Customise user roles in WordPress

Suppose you want to give a writer an account so they can write a post for your site. Making them a contributor enables them to write it, but they cannot upload images, so their post would be incomplete.

Making them an author gives them the ability to upload images, but it also gives them the ability to publish the post without your permission. They have too much power.

The ideal role would be a contributor, but with the ability to upload and insert images into posts. Is this possible? Yes, with a clever plugin.

User Role Editor is plugin that shows the permissions each WordPress role has and gives you the ability to customise them.

Go to Plugins in the WordPress sidebar.

Click Add New.

Enter User Role Editor into the search box.

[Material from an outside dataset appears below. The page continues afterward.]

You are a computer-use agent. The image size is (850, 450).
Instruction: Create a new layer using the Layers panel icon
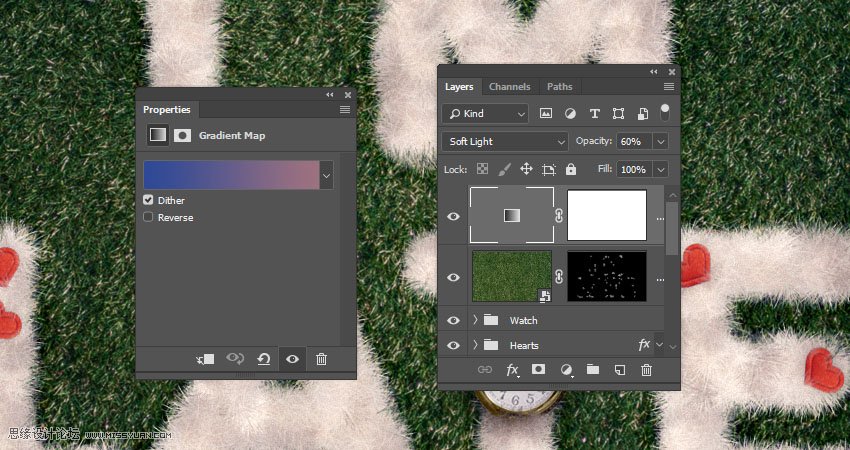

WordPress User Role Editor

Click Install Now and then click Activate.

Click Users > User Role Editor.

WordPress User Role Editor

At the top you can select each of four roles – subscriber, contributor, author and editor (you cannot edit the admin role). Select a role and the capabilities are listed below with checkboxes.

Here is the contributor role. Don’t worry, delete_posts and edit_posts refers to the user’s own posts, delete_others_posts and edit_others_posts are disabled.

WordPress User Role Editor

Here is the editor role:

WordPress User Role Editor

It is easy to see the differences between roles and how they differ with the User Role Editor plugin. Select each role and look at the capabilities.

Select the contributor role at the top and customise it by ticking upload_files. Click the Update button. Now a contributor can write a post and upload images, but they do not have the ability to publish posts. Only you can do that. The role is now more useful to a writer, but without given them too much power.

Customising roles in WordPress User Role Editor

Don’t get too carried away with User Role Editor. The default settings are almost perfect anyway and you could make them worse if you don’t know what you are doing. Take care.

The best way to see how roles work is to create test accounts for each role. Open an incognito or private browser window and log in with it. See if you can create posts, upload images, delete posts and so on. Try to access admin features and see what happens (not a lot, because users are locked out).